Para retirar conclusões quanto aos motivos que conduzem a esta particularidade nas toupeiras, a equipa de investigadores sequenciou pela primeira vez o genoma completo da toupeira-ibérica (Talpa occidentalis). Esta espécie, tal como o nome permite antever, é endémica da Península Ibérica. Com um comprimento que pode variar entre os nove e os 14 centímetros, a toupeira-ibérica apresenta, à semelhança das outras espécies, uma pelagem escura e patas dianteiras fortes, circulares e munidas de fortes garras, dotadas de um polegar a mais ao lado do polegar regular, conferindo-lhe grande habilidade de escavação.

“Eu e Francisca Martinez Real [a primeira autora do artigo] somos originalmente de Espanha e centrámos o nosso doutoramento nesta espécie. Por isso, já estávamos familiarizados com ela e, além disso, o genoma desta espécie nunca tinha sido utilizado para investigar o desenvolvimento dos ovotestis”, esclarece Darío Lupiáñez.

Uma vez que as toupeiras são altamente territoriais e não podem ser mantidas em laboratório, a equipa viu-se obrigada a fazer toda a investigação em toupeiras selvagens. Foi a partir da recolha de amostras de gónadas (glândulas sexuais que produzem as células reprodutoras e segregam as hormonas) de toupeiras fêmeas e machos no Sul de Espanha que os cientistas prosseguiram o seu trabalho, sequenciando o genoma da espécie e estabelecendo comparações com o genoma de outros animais (como o musaranho, o parente mais próximo da toupeira) e de seres humanos.

Mais testosterona, mais músculos… nas fêmeas

A equipa descobriu duas alterações em segmentos de ADN da toupeira: uma inversão numa região genómica conhecida por estar envolvida no desenvolvimento testicular e a triplicação de uma região genómica responsável pela produção de hormonas sexuais masculinas.

“Os genomas, para além de serem compostos por genes, são compostos por elementos reguladores, que fornecem aos genes as instruções específicas sobre como, em que tecido e quando precisam de ser expressos para desempenharem a sua função”, explica-nos Darío Lupiáñez. “O que descobrimos foi que o genoma da toupeira foi alterado de tal forma que foram estabelecidas novas ligações entre os elementos reguladores e os genes.”
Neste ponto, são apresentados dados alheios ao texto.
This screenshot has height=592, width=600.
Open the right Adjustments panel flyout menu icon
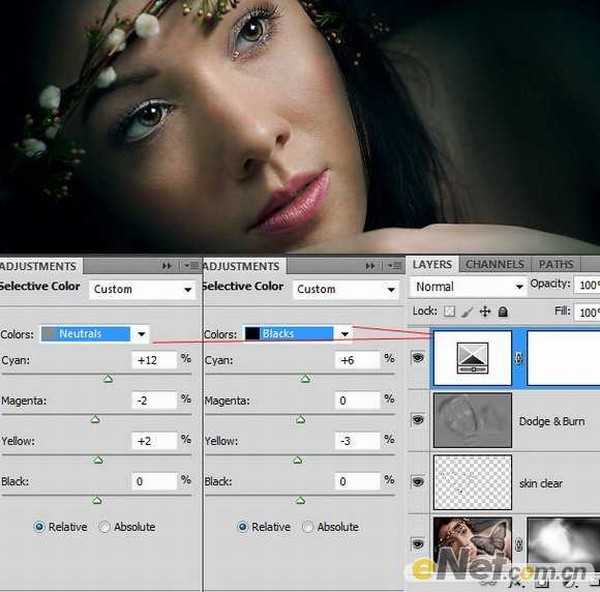coord(395,267)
A inversão cria uma nova ligação entre o gene determinante masculino (que é normalmente expresso em embriões masculinos e ausente nos femininos, estando associado ao desenvolvimento de testículos) – o FGF9 – e um elemento regulador que pode promover a sua expressão nas gónadas femininas. É este novo padrão de expressão que contribui para o desenvolvimento dos ovotestis.
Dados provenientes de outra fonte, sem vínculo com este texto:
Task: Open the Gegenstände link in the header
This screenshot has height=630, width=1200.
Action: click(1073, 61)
Já a triplicação cria novas cópias de um elemento regulador que controla a expressão do gene de produção de hormonas sexuais masculinas – o CYP17A1 –, o que aumenta a produção dessas hormonas pelo ovotestis, especialmente de testosterona, impulsionando o desenvolvimento de mais músculos nas toupeiras.

“As nossas descobertas são um bom exemplo da importância do estudo do genoma para a evolução”, diz Darío Lupiáñez, que sublinha o contributo deste trabalho para a compreensão da intersexualidade também nos seres humanos. “Estudar um modelo natural como a toupeira pode ajudar-nos a entender quais as regiões do genoma que controlam esse processo e o desenvolvimento de tais características nos humanos.”

“É importante notar que as toupeiras demonstram que existe um sexo intermédio na natureza, que é muitas vezes visto como uma patologia, mas que não passa de uma variação natural no desenvolvimento sexual e o nosso estudo destaca isso”, remata Darío Lupiáñez.